The new equity funding round, which is expected to close later this month, is led by existing shareholders including the Abu Dhabi wealth fund Mubadala Investment Company, venture capital group G Squared and prominent investor Michael Moritz, who recently left Sequoia Capital after almost 40 years at the Silicon Valley firm, these people said.
The Istanbul-based company’s round is another sign of how the extended downturn in venture capital markets is forcing start-up founders and investors to accept dramatically reduced valuations in order to raise new funds.
It comes just a month after Hopin, a London-based virtual conferencing start-up that had been valued at $7.8bn in mid-2021, sold assets including its flagship events platform to RingCentral in a deal worth up to $50mn.

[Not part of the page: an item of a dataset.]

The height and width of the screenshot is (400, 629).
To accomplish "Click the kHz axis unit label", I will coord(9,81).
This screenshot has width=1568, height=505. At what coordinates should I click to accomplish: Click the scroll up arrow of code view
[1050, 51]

Founded in 2015, Getir became one of the largest of more than a dozen delivery app companies that together raised more than $5bn during the pandemic to deliver groceries and other essentials. Most of its rivals have already been sold or shut down as consumer demand shifted after lockdowns eased.

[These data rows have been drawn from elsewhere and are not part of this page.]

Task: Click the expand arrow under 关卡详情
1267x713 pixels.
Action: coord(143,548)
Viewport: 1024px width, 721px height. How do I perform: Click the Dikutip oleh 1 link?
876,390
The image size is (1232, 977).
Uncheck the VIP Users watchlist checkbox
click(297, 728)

Despite its sharply reduced valuation, Getir’s new funding is among the largest such deals this year. The financing highlights the advantage that more established companies have in raising money, even in challenging conditions, and its investors’ confidence in its ability to generate profits.
Getir has sought to consolidate the competition in the rapid grocery delivery sector after a proliferation of rivals emerged during the pandemic. In December it closed its acquisition of Berlin-based rival Gorillas in a $1.2bn deal that valued the combined group at $10bn.
Earlier this year, it also held talks to acquire its German rival Flink, one of the few remaining independent grocery delivery groups in Europe. Among the only other freestanding private companies in the sector are the UK’s Zapp and US-based Gopuff.
After expanding rapidly around the world, Getir is now pulling back from several markets and has focused its operations in five countries: Turkey, the UK, Germany, the Netherlands and the US.
“We’ve turned a chapter on excessive growth and excessive capital commitments,” said one of the people, adding that the rapid grocery delivery sector was “exhibit A of the age of excess”.
Start-ups across the board have faced challenges in raising new money over the past year as rising interest rates and worsening economic conditions damped appetite for riskier investments following a pandemic-driven surge in tech dealmaking.
Global venture capital funding of start-ups had plunged by more than 50 per cent over the 12 months to March.
The upcoming initial public offering of UK chip designer Arm and US grocery delivery service Instacart are set to provide a new gauge for market sentiment, with a group of Silicon Valley’s biggest private tech companies dusting off long-delayed plans to list their shares.
Representatives for Getir, Mubadala, Moritz and G Squared declined to comment.